(Collected data entries)
* * * * *

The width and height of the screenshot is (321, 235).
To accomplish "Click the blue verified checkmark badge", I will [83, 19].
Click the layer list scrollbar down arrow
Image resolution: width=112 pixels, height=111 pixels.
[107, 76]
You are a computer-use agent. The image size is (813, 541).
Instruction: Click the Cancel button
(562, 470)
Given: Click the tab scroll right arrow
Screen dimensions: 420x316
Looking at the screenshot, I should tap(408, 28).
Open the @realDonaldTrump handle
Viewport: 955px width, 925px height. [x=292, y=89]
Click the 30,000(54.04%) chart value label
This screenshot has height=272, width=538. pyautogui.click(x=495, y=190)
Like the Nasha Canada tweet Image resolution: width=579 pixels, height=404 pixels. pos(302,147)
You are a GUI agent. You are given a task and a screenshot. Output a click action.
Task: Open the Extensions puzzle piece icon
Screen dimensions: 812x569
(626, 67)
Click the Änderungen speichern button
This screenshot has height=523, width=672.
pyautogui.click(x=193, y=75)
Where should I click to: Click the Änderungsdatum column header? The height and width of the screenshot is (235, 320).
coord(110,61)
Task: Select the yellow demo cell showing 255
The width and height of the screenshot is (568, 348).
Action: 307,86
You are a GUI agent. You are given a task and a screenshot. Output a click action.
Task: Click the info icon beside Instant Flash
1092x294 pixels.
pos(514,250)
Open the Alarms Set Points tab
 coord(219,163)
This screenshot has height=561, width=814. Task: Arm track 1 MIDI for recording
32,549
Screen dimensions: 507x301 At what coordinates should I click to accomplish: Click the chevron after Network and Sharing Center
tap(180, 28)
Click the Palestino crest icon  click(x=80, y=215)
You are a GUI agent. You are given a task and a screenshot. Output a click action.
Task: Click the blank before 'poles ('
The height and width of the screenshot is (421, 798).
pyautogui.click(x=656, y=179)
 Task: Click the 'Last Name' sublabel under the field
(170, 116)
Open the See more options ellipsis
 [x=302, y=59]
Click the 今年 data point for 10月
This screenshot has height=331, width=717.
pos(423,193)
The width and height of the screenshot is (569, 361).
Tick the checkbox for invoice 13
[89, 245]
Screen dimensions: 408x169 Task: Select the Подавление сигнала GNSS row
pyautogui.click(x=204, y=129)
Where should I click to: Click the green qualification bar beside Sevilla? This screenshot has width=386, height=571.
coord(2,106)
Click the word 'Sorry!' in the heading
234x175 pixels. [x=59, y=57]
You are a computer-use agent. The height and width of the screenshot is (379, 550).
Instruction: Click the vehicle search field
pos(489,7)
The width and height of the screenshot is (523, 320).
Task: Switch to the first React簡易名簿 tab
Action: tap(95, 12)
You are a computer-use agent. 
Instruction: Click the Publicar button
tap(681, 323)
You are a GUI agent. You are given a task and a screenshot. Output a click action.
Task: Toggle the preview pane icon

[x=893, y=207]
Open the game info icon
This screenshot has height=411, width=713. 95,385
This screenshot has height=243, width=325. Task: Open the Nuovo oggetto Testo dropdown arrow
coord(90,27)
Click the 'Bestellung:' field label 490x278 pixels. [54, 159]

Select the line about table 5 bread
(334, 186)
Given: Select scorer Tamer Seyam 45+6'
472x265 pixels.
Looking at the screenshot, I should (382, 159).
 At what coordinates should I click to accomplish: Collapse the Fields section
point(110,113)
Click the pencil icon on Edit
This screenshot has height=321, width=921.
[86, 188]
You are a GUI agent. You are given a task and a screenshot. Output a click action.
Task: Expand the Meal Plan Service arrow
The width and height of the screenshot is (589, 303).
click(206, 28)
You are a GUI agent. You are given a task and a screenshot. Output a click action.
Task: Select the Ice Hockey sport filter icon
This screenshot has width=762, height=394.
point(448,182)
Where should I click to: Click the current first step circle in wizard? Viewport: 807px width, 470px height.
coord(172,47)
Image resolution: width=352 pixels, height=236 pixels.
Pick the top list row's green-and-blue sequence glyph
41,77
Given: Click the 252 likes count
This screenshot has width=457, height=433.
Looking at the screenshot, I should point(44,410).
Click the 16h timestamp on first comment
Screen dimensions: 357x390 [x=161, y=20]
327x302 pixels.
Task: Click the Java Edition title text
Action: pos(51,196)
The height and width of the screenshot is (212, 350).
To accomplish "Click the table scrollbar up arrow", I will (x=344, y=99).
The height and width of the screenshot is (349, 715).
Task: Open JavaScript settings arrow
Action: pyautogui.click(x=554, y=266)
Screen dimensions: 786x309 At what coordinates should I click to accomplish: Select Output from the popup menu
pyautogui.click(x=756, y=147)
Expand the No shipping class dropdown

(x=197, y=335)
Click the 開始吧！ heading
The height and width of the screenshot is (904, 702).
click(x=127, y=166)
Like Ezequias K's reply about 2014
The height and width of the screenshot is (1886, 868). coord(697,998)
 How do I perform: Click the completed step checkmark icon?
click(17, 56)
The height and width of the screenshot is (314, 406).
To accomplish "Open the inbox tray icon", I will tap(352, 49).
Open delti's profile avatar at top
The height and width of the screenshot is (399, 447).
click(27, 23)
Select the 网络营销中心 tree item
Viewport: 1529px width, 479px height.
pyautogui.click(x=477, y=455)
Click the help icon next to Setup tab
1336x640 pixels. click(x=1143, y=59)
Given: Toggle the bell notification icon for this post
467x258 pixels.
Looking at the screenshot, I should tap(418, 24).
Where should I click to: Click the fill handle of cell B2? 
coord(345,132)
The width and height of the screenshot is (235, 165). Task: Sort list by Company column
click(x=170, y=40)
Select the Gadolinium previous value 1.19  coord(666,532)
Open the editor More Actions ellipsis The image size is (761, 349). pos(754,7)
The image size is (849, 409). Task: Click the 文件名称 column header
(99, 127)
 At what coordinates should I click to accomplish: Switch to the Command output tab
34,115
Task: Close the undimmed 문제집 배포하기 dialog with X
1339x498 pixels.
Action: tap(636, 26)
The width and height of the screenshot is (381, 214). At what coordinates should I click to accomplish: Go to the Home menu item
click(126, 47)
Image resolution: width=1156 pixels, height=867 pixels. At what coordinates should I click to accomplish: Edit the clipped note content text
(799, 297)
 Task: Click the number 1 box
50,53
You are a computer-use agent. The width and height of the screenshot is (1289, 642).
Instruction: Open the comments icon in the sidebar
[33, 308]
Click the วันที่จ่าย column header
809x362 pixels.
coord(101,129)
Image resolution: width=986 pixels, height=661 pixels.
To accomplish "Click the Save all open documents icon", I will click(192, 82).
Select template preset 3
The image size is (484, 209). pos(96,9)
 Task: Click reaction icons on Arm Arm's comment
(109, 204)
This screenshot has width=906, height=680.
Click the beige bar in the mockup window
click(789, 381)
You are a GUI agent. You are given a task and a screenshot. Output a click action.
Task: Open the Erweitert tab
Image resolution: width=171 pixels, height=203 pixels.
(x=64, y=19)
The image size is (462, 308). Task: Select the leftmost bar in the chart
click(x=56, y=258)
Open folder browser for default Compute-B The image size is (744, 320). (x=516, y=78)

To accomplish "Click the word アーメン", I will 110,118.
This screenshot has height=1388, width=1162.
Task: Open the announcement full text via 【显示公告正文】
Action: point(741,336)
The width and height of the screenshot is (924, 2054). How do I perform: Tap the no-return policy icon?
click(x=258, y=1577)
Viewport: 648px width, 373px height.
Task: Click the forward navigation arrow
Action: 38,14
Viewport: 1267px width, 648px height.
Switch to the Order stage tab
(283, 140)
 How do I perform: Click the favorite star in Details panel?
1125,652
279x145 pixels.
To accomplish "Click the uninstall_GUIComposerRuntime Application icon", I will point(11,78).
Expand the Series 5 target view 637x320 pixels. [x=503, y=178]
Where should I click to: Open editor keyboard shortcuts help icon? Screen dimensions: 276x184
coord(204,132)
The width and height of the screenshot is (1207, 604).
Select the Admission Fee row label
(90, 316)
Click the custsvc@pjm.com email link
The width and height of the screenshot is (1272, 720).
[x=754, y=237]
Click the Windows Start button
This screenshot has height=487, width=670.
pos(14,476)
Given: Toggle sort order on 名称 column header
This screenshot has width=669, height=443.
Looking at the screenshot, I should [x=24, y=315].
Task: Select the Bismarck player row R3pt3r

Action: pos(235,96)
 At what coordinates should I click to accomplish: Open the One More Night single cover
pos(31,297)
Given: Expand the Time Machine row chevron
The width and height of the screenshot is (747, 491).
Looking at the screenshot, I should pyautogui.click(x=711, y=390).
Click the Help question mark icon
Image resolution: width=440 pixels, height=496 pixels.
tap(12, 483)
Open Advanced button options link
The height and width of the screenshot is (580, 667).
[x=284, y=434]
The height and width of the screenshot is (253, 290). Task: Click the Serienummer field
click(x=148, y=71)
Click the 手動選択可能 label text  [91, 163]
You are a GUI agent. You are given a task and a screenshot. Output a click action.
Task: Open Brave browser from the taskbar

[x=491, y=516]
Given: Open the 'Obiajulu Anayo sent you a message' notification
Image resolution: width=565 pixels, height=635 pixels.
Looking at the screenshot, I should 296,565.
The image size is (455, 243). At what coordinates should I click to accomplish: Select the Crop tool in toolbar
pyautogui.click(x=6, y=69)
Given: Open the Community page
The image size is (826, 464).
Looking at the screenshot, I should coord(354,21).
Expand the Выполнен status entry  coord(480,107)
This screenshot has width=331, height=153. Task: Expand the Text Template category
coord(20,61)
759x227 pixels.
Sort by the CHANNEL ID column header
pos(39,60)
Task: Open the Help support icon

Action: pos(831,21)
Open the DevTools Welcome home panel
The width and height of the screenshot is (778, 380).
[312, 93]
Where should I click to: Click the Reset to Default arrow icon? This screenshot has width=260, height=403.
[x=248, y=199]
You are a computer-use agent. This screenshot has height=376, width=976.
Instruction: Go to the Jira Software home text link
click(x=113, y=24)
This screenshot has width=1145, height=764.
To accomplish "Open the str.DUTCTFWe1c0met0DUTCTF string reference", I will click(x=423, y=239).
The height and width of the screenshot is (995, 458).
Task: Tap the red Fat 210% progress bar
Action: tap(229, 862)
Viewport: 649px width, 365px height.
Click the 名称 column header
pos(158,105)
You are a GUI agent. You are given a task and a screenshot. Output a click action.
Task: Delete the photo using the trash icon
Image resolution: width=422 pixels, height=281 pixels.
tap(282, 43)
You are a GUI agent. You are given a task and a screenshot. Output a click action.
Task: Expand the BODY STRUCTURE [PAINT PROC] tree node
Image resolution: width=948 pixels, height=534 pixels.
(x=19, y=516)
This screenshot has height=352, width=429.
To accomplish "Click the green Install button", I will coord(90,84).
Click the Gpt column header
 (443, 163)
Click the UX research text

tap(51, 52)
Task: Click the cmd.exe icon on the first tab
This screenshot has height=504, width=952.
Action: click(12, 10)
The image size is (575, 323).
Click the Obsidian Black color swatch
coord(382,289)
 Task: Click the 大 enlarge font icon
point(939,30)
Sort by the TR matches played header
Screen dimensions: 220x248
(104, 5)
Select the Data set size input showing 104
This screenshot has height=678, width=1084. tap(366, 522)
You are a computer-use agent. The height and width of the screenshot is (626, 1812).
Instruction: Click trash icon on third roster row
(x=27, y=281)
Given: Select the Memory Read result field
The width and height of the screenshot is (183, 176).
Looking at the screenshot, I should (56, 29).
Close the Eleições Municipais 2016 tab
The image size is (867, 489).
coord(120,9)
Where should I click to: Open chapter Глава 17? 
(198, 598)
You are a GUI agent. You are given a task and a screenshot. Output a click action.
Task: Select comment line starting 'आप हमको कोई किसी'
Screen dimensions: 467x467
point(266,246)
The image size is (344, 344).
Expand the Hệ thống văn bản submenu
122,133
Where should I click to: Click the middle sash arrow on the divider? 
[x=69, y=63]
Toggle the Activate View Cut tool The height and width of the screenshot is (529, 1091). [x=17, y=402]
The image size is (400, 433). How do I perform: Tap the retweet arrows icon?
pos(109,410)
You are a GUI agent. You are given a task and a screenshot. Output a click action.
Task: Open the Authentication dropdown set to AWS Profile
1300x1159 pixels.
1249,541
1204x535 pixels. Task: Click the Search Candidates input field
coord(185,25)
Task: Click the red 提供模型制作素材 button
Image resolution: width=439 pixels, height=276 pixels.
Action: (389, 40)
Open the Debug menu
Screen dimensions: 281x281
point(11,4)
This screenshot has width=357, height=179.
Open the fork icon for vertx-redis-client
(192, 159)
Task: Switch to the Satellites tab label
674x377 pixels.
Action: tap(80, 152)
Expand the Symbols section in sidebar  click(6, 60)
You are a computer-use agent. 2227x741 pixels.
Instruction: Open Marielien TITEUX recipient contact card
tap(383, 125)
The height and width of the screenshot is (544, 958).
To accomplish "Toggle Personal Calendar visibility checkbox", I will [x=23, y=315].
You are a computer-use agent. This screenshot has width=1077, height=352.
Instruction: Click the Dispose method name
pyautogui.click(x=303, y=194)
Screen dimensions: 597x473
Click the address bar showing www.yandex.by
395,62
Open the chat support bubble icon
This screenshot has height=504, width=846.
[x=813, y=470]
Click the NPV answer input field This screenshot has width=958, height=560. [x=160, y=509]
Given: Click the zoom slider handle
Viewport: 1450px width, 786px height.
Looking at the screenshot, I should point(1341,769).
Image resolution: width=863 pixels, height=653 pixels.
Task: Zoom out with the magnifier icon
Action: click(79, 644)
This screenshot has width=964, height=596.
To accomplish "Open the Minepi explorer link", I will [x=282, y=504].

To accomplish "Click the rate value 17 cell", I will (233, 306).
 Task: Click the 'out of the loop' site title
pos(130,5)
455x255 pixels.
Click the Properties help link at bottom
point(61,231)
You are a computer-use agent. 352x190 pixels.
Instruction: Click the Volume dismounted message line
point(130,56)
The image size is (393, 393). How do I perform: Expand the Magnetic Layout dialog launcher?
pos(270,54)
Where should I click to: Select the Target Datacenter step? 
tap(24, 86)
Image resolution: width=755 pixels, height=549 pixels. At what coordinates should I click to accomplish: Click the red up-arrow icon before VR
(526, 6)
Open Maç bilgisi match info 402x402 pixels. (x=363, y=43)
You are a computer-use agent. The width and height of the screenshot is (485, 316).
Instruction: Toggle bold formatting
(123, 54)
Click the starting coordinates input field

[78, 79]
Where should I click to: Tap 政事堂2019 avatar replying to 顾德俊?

* * * * *

== WHAT IS EXPECTED ==
All that belongs in your answer is the stretch of entries above from the line with "How do I perform: Click the favorite" through the line with "Expand the Series", printed exactly.

== ANSWER BELOW ==
 How do I perform: Click the favorite star in Details panel?
1125,652
279x145 pixels.
To accomplish "Click the uninstall_GUIComposerRuntime Application icon", I will point(11,78).
Expand the Series 5 target view 637x320 pixels. [x=503, y=178]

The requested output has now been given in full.